Ci sono scioperi che alcune testate, le maggiori, non pubblicano. Ci sono scioperi scomodi, al punto da farli passare sotto silenzio. Ieri davanti alla sede Rai di via Teulada a Roma c’era una manifestazione dei dipendenti Rai. Non dei giornalisti, comparto a cui viene data sempre molta attenzione, ma i 13mila dipendenti: dai tecnici, alle segretarie, ai truccatori… L’organico di professionisti non-giornalisti di quella che è ancora la televisione pubblica e che viene pagata con i soldi dei cittadini italiani. C’era la Polizia, c’erano i vigili urbani, c’erano sigle sindacali e persone per strada che manifestavano, con megafoni e autorizzati. Ma praticamente nessuno ne parla.
I perché della loro protesta però non comparivano su nessuna testata a parte Il Fatto Quotidiano che ha dedicato un lungo e dettagliato articolo.
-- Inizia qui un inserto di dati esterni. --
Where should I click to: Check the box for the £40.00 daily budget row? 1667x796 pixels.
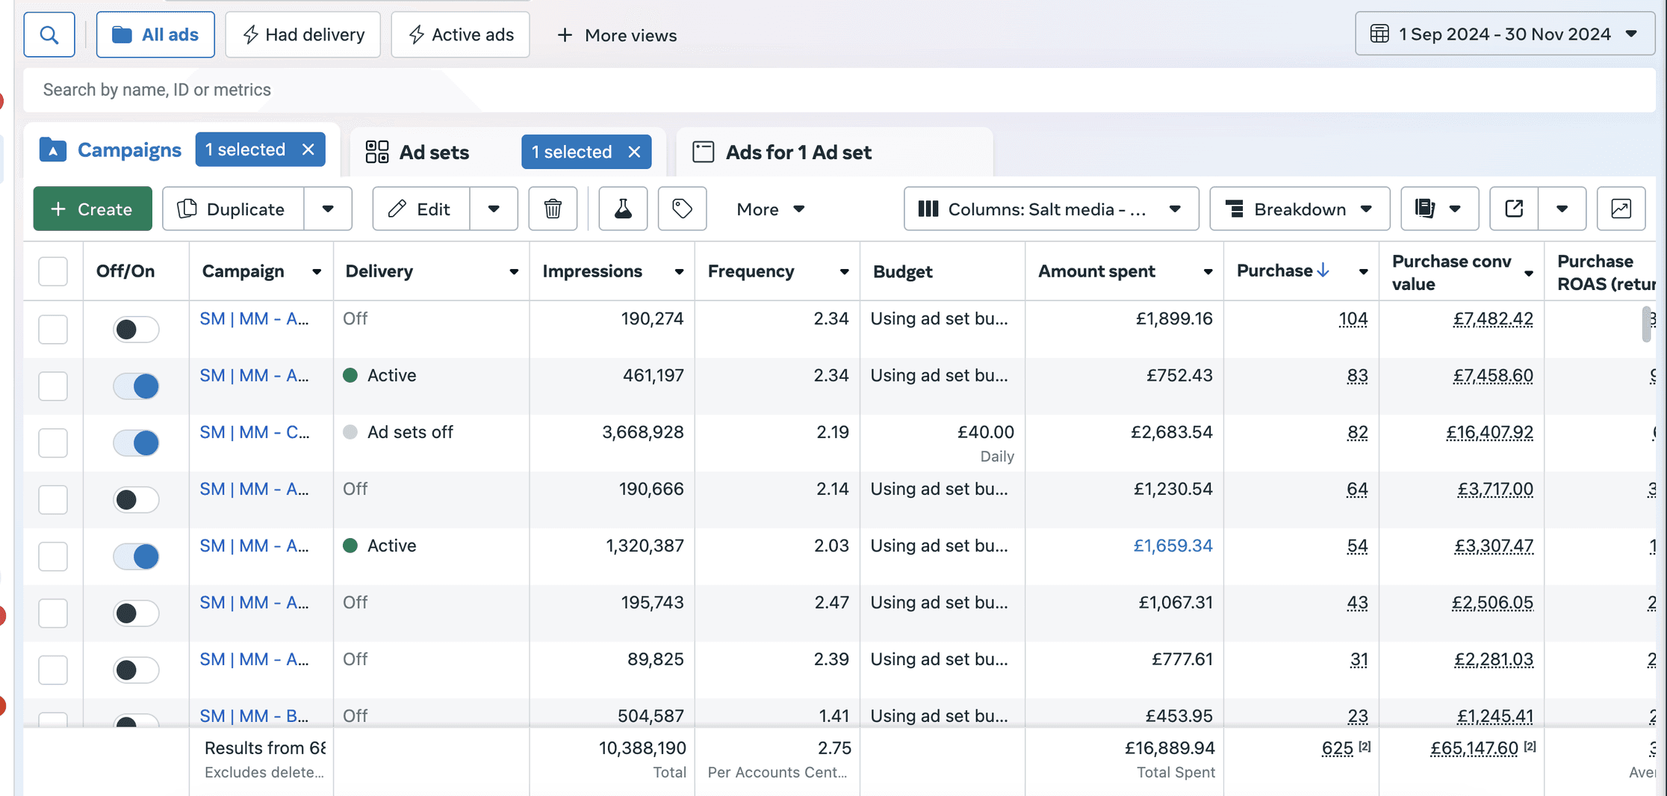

Eppure era uno sciopero che interessava tutti noi, in quanto cittadini e contribuenti di questa tv pubblica. Era uno sciopero che interessava anche l’Italietta dei favoritismi e delle amicizie clientelari, di cui tanto si parla sui giornali che questo sciopero però l’hanno completamente ignorato. Infatti il piano di ridimensionamento proposto, prevede una serie di interventi di contenimento dei costi a causa della crisi, piano che taglia di 170 milioni di euro i costi per il personale, una cifra che comporterà la decurtazione degli stipendi tra il 18 e il 20 per cento o una riduzione della forza lavoro. L’operazione inoltre prevede la cessione di Rai Way, Rai International, Rai Corporation, Rai Med e molti uffici di corrispondenza all’estero.
Ma, come sottolinea Thomas Mackinson su Il Fatto Quotidiano di ieri, “Il buco dell’azienda non sarebbe dovuto ai costi di personale e strutture, ma alla sistematica emorragia di risorse verso l’esterno, ai compensi stratosferici per le alte sfere e alle commesse girate agli amici dei potenti di turno. ” Le commesse agli amici quindi si salvano, ma si vanno a ridurre personale o stipendi del personale. In una tv di stato quanto è corretto? Per nulla. Da qui la manifestazione dei dipendenti, messa però a tacere dalla stampa.
Come si legge nel comunicato dello Snater del 22 dicembre, in occasione della prima manifestazione con astensione dal lavoro che ha toccato punte del 100% di adesione, la protesta è rivolta contro il progetto di smantellamento deliberato dal Consiglio di Amministrazione su proposta del Direttore Generale, Lorenza Lei. Ieri 11 gennaio hanno indetto un referendum tra i lavoratori per richiedere le dimissioni dei vertici aziendali, Direttore Generale e consiglio di amministrazione, così come hanno fatto i giornalisti nella precedente gestione. Tale documentazione, una volta raccolta, sarà consegnata all’azionista, il Ministero del Tesoro.
Noi di Bloglavoro.com continueremo a parlare degli scioperi che vengono ignorati volutamente, nel tentativo infantile di nascondere le informazioni.